Pois é, não teria, porque de fato terá. De direito, Lula está impedido de concorrer a um novo mandato consecutivo e a reação às mal disfarçadas tentativas mostraram que haveria percalços intransponíveis no caminho. Escolheu uma candidatura anódina, materializada na figura de uma companheira fiel, sem passado, presente nem futuro no campo político-eleitoral.

Houve quem pensasse até que Lula desistira temporariamente do poder, conformando-se com a hipótese de entregá-lo por quatro anos à oposição mediante acordo prévio de não agressão, para apostar na volta em 2014, com campanha durante a Copa no Brasil e presidindo em 2016 o Brasil da Olimpíada.

Quanto à segunda parte, o cálculo confere.
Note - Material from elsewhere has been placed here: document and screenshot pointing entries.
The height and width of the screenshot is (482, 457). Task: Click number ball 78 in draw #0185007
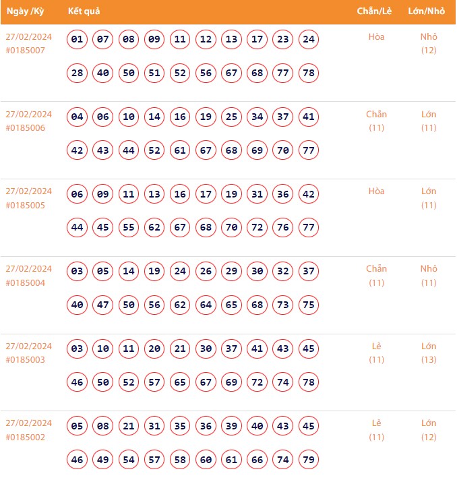(x=309, y=73)
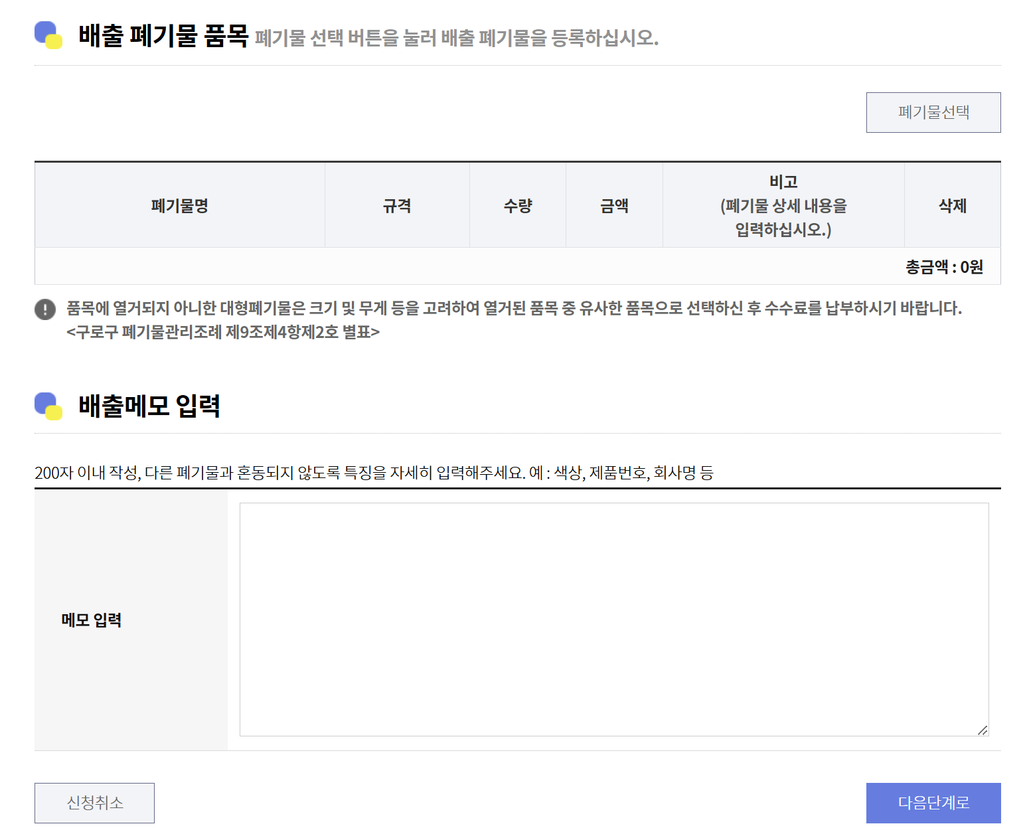Click the 규격 column header

tap(396, 206)
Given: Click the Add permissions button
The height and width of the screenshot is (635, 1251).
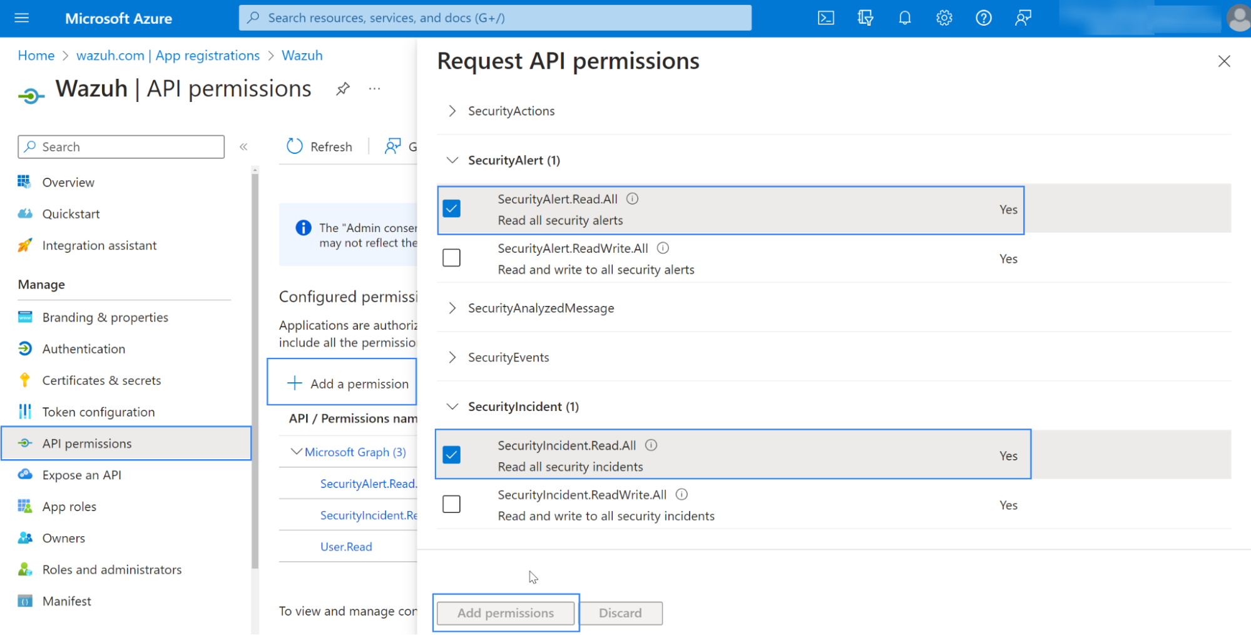Looking at the screenshot, I should click(x=505, y=613).
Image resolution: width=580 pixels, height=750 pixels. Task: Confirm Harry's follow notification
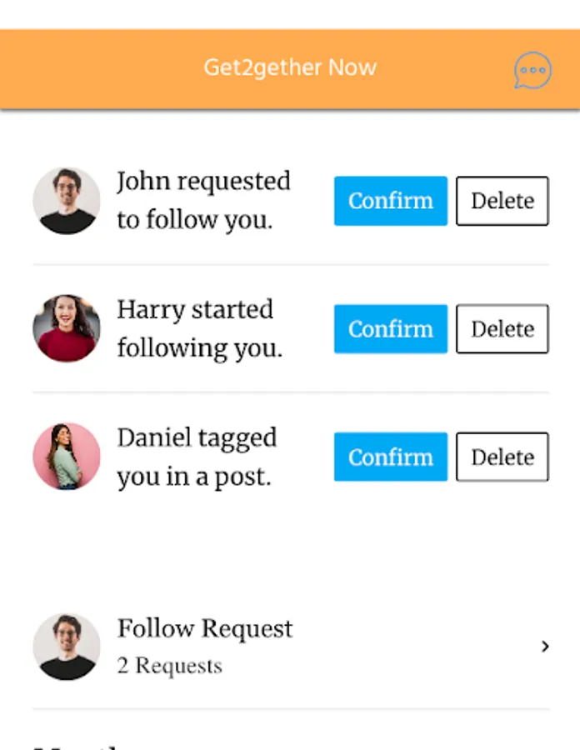[x=390, y=328]
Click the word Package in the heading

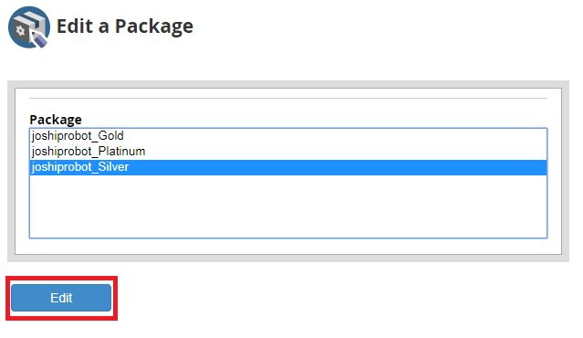154,26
Já quanto à primeira, o próprio Lula tratou de esclarecer nos dias de caravana: errou quem pensou que fosse homem de desistir. Ou adepto de previsões tolinhas como as que fizeram certos tucanos, achando que transferência e retomada de poder são atos automáticos passíveis de controle.

O plano do presidente é muito mais sofisticado e agora ficou evidente: oficialmente Dilma Rousseff é a candidata – um nome na tela da máquina de votação –, mas, na prática, quem concorre no imaginário do eleitorado é ele mesmo.

Daí a decisão de estabelecer pessoalmente o contraditório com o hoje mais provável candidato do PSDB, o governador José Serra, de partir para o ataque direto à oposição, de assumir com todas as letras o desejo de fazer da eleição um plebiscito, na base do "nós" contra "eles".

Como é presidente, legalmente o representante da Nação, Lula usa o "nós" como sinônimo de Brasil. Subjacente à palavra de ordem lançada simbolicamente às margens do São Francisco está o seguinte conceito: quem estiver co(nos)co é brasileiro de fé, mas quem se aliar a "eles" põe em risco o futuro da Pátria.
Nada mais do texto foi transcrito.